### Work to complete
Could you find every line in the entries below that holds the word "agent" and copy it?

_ _ _

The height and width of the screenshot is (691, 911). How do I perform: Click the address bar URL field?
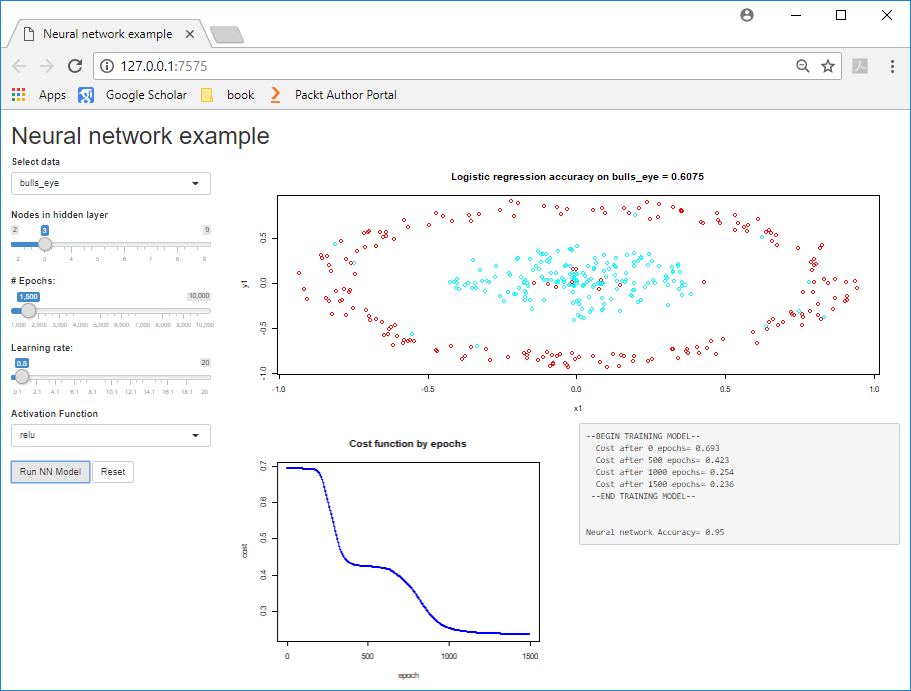[x=450, y=66]
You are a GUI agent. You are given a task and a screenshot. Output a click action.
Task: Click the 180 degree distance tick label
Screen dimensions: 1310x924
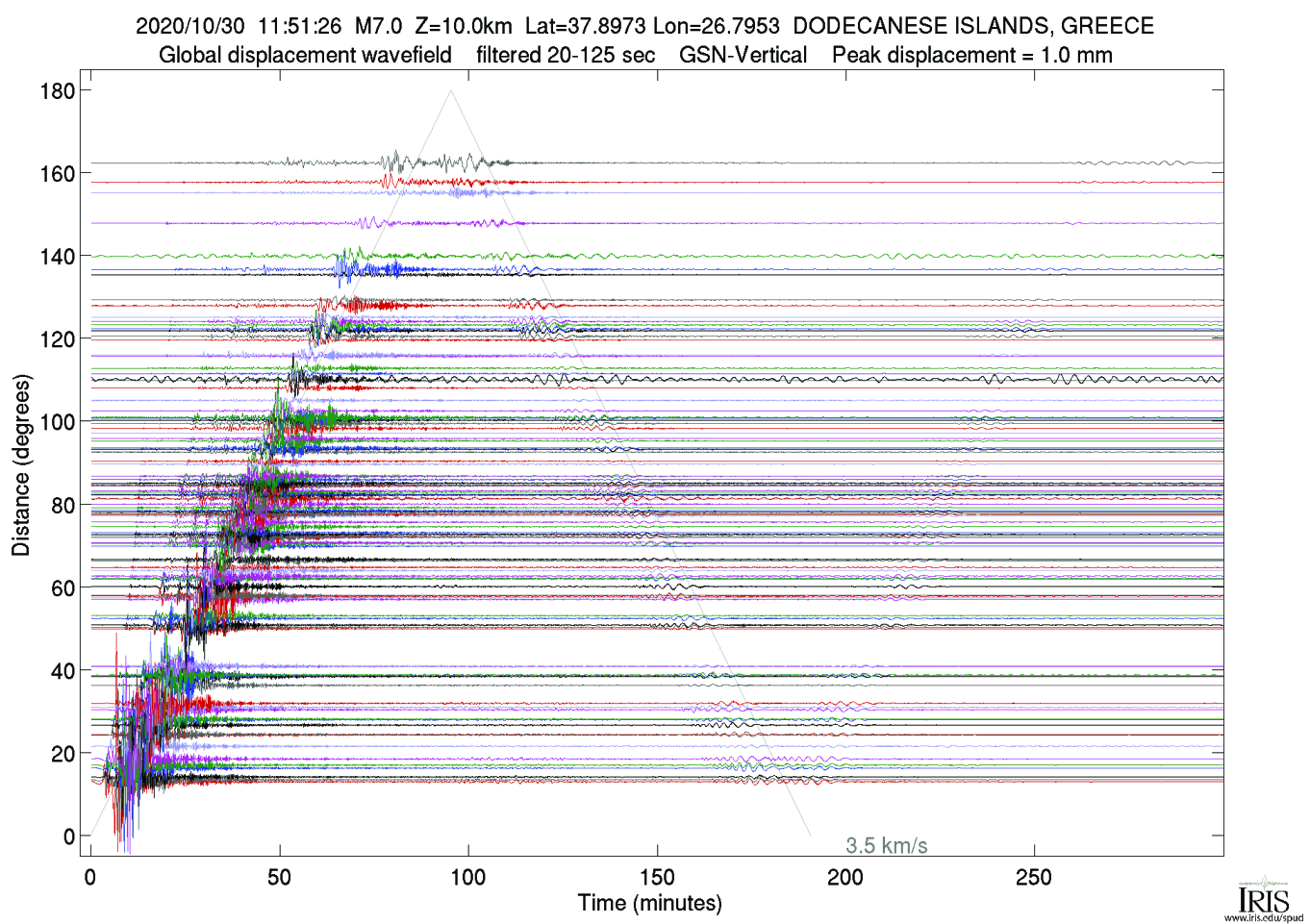(57, 91)
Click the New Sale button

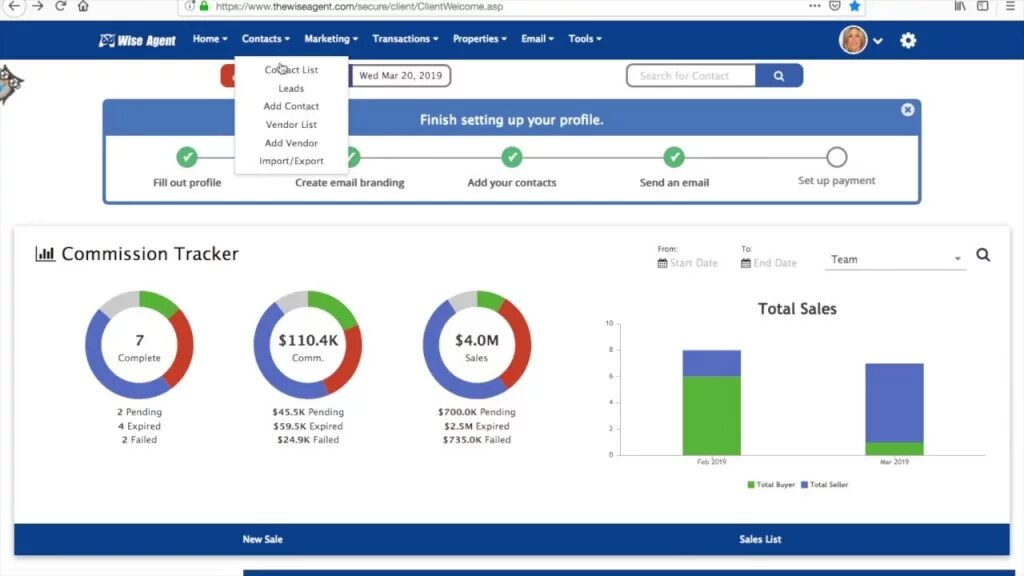coord(263,539)
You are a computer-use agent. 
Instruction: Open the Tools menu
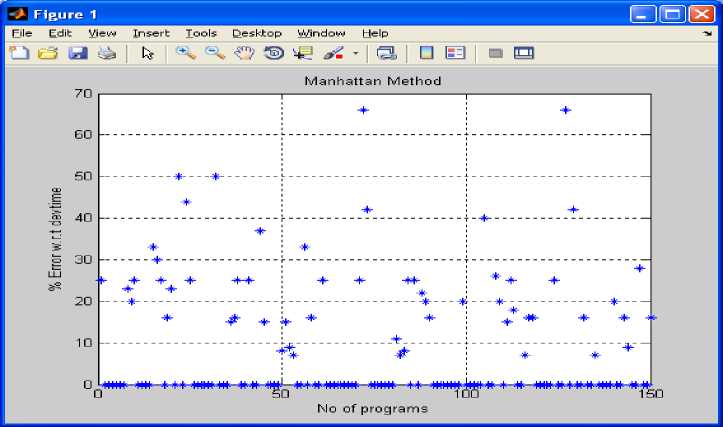201,33
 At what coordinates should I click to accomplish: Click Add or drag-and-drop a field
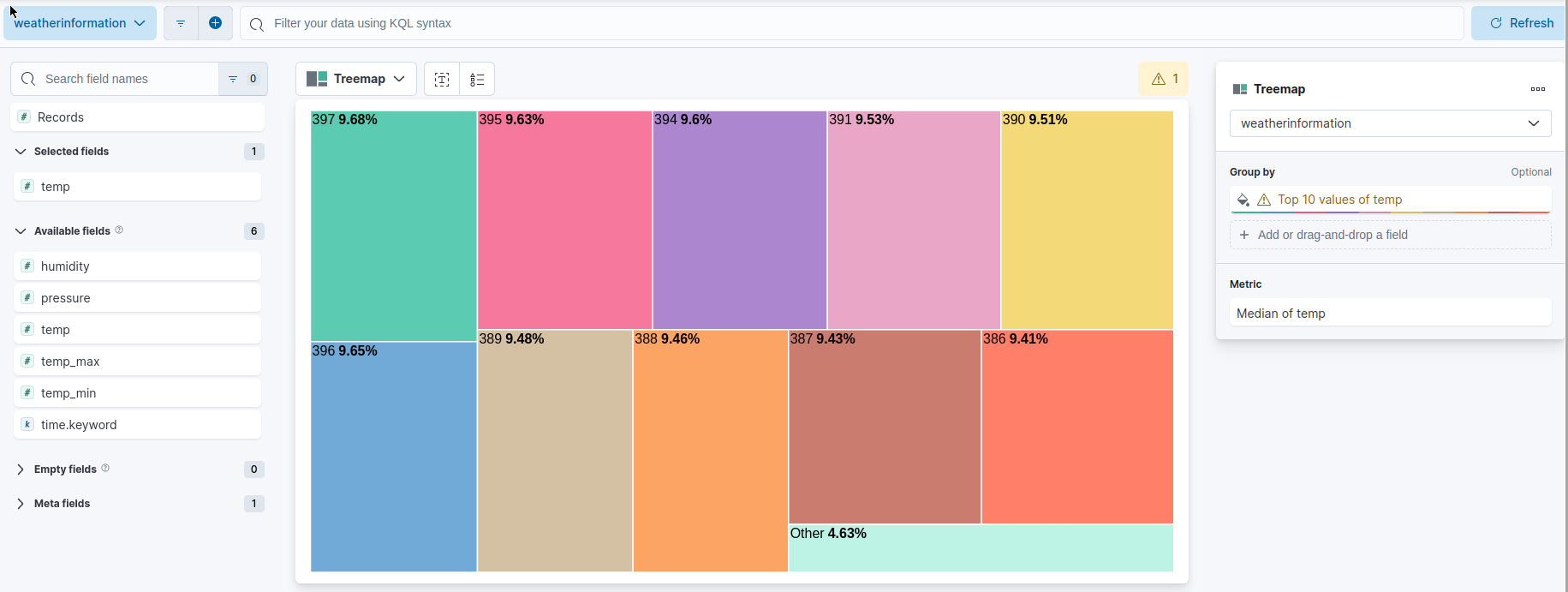point(1390,234)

_ _ _

### Response area
You are a GUI agent. You are given a task and a screenshot. Output a click action.
You are a computer-use agent. 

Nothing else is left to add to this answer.